**Task goal:** In the material below, find every line containing the string "Given" and return it.

**Data provided:**
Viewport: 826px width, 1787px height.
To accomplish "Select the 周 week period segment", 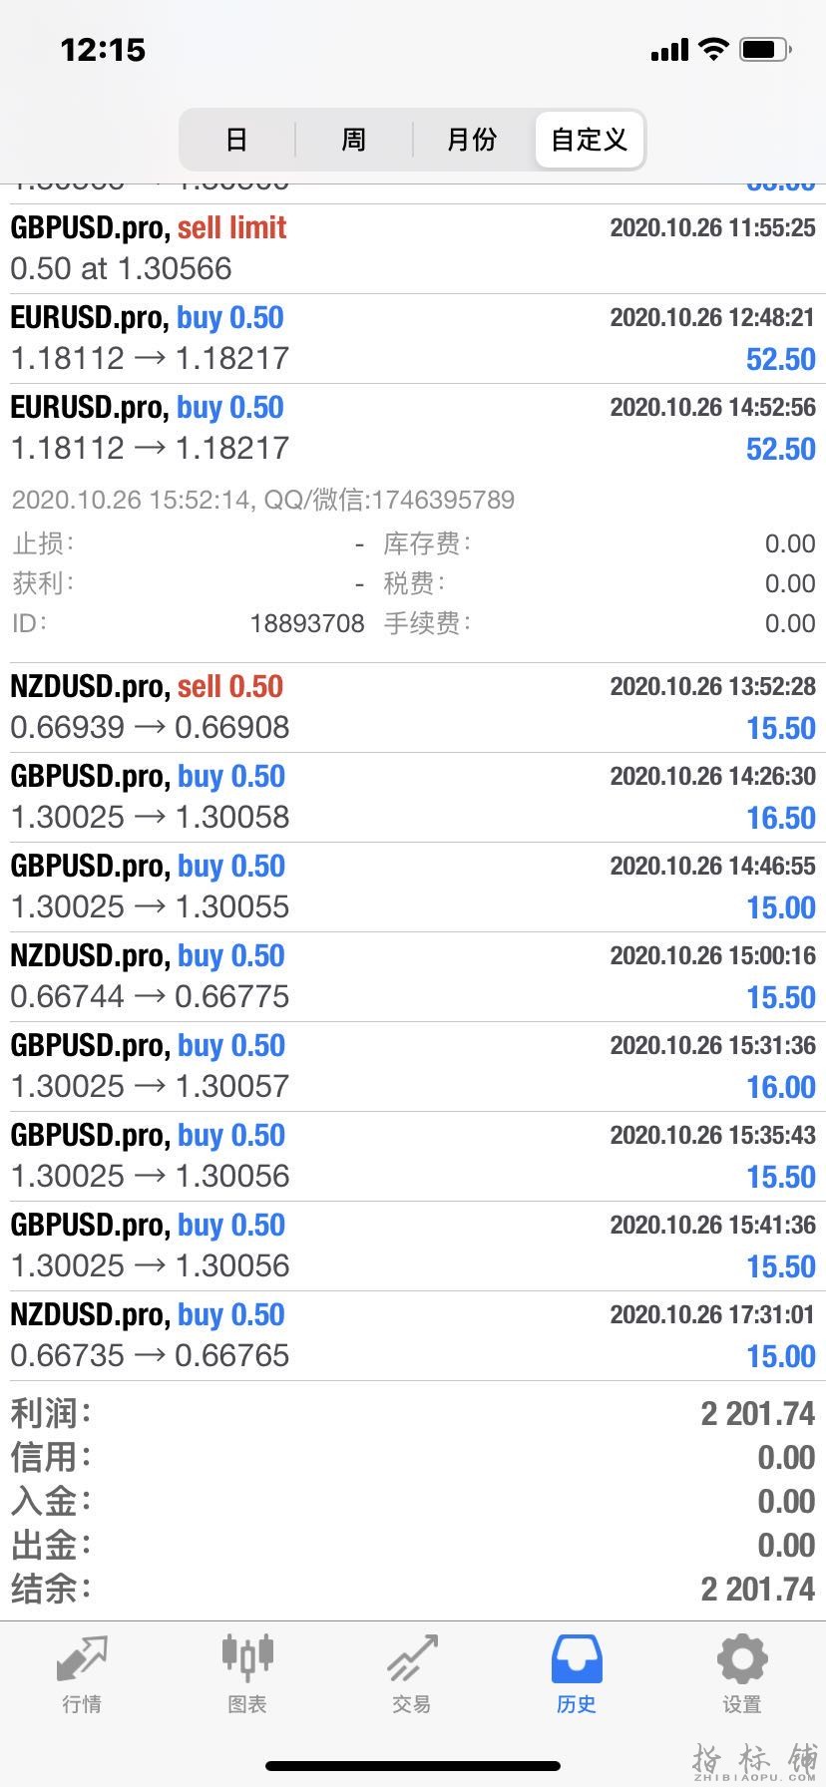I will tap(353, 140).
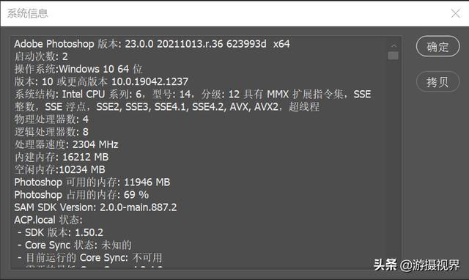Click the 系统结构 Intel CPU line
Screen dimensions: 469x280
tap(193, 100)
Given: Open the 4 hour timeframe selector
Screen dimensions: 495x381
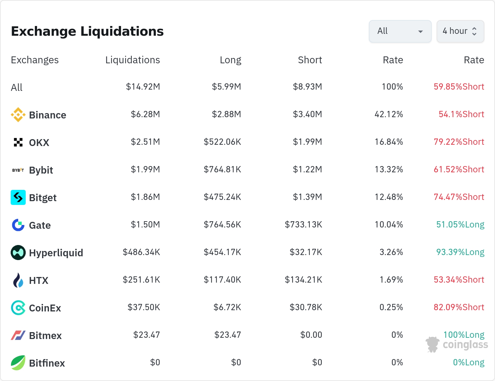Looking at the screenshot, I should coord(455,31).
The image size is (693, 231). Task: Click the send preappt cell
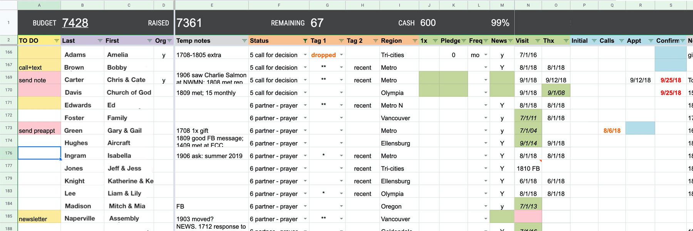tap(39, 131)
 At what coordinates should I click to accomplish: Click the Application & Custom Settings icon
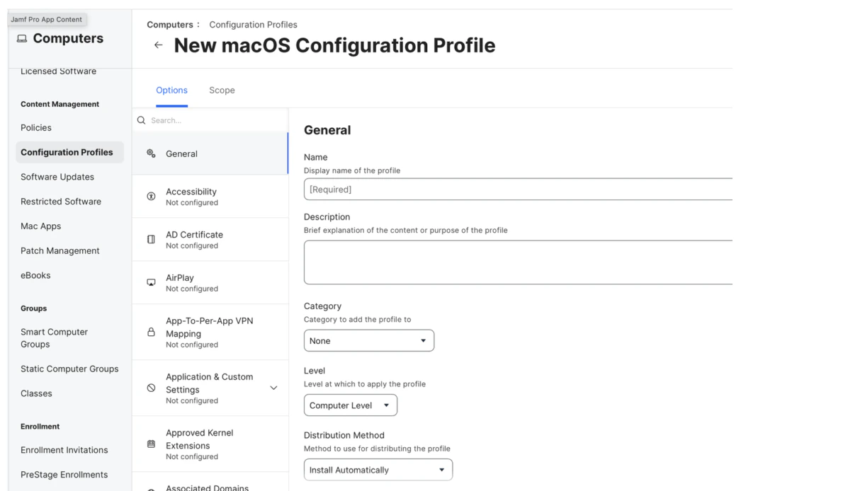pos(150,388)

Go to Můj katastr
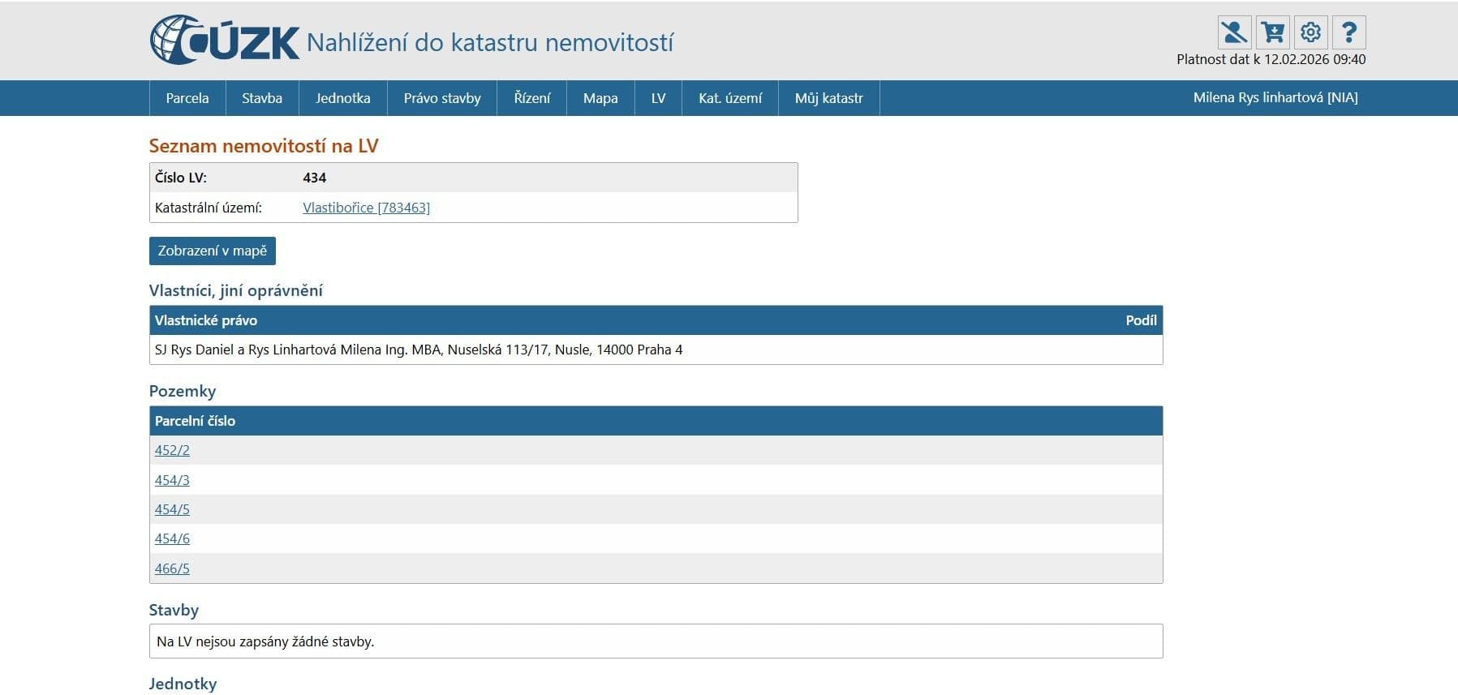(x=828, y=98)
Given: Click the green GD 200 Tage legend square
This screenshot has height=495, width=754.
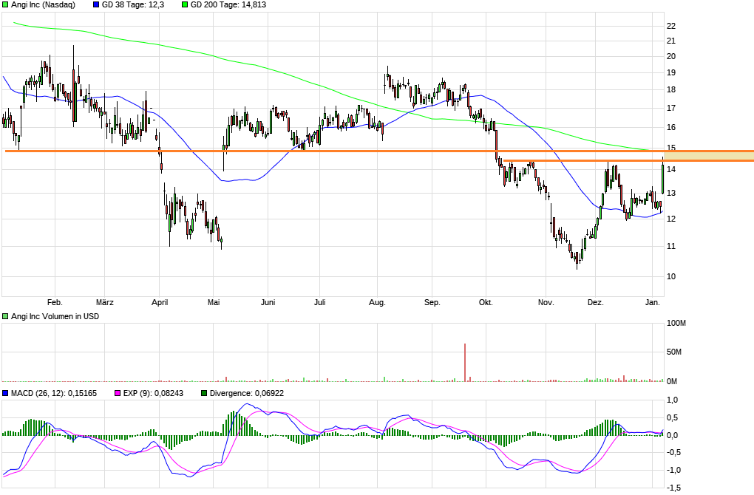Looking at the screenshot, I should [x=184, y=4].
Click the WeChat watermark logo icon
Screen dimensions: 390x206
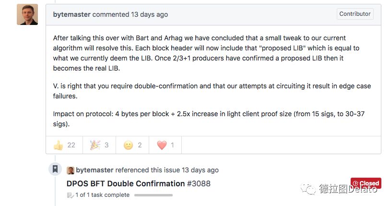(308, 189)
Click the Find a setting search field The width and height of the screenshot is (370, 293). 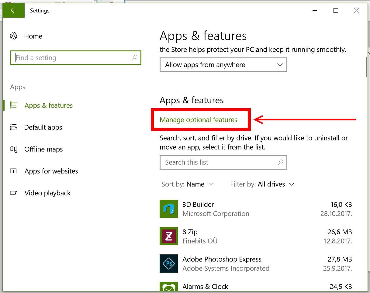[72, 58]
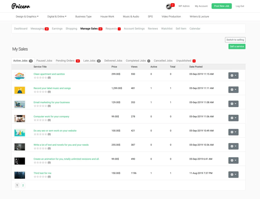The height and width of the screenshot is (199, 260).
Task: Open gear options for Computer work job
Action: coord(233,118)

**Reply to the exercise:**
Given: Open the 4 hour timeframe selector
Given: Click the green GD 200 Tage legend square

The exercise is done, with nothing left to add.